Priscilla took a patterned
bandana from the hip pocket of her knee-length cargo pants and wiped her
face and hands, then jammed the red fabric into her satchel. She
extended her hand to the middle-aged officer.
“Priscilla Hackling.” She removed the hat from her short, strawberry blonde curls. “Is there a problem, sir?”
“I’m Captain Johnson.” He shifted his cap to shade his eyes and pointed toward the dig. “We need to close this project.”
Priscilla scrutinized the officer. Egyptian decent. English last name. “Johnson?”
“My father was English.”
She bit her bottom lip to
squelch a smile. “At least we have that in common.” She waited for him
to comment and when he didn’t, she continued. “The permits are in order.
I’m working for the museum.”
“I know who you are, Dr. Hackling.” The captain crossed his arms over his chest and spread his legs into a defensive stance.
Anxiety fluttered in her
chest. Why now? An important discovery lay under her feet; countless
hours of work lost. “Then why are you shutting down my project? I’m
right on the precipice of a major find.”
“I’m not. I’m preserving it. I’ll have guards on site day and night. No one will touch your dig while you’re needed elsewhere.”
“Elsewhere? This is my work. The museum has invested a large sum of
money into the project hoping I’d find out who this scribe was and his
importance to Unas.

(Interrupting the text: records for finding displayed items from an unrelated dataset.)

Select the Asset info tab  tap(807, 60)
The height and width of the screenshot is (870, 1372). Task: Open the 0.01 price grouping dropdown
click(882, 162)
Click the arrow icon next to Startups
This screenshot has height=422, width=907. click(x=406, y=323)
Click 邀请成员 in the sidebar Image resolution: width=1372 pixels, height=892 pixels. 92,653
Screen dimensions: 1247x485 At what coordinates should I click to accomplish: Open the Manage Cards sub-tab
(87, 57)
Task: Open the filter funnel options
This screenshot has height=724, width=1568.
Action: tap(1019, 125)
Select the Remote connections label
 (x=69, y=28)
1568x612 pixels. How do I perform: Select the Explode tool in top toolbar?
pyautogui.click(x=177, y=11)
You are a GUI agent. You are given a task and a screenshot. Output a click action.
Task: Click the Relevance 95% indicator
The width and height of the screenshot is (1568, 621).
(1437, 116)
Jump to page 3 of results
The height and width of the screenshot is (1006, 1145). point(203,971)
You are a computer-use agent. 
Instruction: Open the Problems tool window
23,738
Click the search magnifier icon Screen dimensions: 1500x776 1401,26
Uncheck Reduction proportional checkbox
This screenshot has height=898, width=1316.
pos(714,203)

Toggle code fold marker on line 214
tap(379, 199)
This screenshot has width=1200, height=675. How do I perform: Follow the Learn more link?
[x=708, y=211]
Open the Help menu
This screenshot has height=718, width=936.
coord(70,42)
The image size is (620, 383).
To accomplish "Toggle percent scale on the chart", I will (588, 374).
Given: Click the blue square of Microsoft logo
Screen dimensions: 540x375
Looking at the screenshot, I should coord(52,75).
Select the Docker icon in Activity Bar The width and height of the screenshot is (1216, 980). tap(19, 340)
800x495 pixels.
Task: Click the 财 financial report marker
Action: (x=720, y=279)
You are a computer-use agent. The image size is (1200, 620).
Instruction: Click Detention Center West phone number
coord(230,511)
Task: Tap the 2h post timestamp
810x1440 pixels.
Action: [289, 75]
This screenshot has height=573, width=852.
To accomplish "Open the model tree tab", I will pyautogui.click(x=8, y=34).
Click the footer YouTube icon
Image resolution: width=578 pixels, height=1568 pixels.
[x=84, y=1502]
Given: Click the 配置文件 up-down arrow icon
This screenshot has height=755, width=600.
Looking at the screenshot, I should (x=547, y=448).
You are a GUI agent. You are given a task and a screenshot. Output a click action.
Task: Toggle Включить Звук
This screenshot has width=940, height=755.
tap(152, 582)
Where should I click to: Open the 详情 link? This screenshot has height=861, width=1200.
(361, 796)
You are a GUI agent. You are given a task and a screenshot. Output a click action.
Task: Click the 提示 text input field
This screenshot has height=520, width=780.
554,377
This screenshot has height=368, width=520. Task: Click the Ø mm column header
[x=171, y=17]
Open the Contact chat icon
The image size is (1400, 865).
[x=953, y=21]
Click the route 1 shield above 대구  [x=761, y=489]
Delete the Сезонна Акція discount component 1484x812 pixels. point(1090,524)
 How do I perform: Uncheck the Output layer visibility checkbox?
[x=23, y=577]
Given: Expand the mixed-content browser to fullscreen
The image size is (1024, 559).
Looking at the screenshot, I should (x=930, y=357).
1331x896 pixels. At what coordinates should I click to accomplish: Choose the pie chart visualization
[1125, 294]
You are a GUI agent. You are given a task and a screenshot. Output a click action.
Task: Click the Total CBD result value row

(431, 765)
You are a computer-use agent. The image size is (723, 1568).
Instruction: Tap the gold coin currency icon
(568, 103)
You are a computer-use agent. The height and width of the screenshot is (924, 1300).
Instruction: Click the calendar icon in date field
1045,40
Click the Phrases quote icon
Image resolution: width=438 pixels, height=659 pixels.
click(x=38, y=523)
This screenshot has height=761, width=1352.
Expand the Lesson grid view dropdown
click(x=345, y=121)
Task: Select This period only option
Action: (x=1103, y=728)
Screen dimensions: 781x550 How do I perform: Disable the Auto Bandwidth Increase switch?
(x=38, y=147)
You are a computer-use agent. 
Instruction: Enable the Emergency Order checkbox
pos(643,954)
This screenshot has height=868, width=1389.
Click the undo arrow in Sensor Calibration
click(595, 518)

I’m certain the tomb is the architecture of
Imhotep.”
“As I’ve said, the dig will be untouched. We’ve reopened the
investigation of the murder of your fiancé, Trey Whittington. I need you
to come with me.”
Priscilla gasped. An unexpected jab twisted in her chest. Trey, the
remarkable, handsome man she’d planned to spend the rest of her life
with died three years ago. He had been a part of her since they’d met at
the University of Cairo. They were both from England and in love with
Egypt and each other. With limited success she’d moved on. She had to or
she might as well have been buried with him. She’d told the authorities
everything then. Why were they dredging it all up again?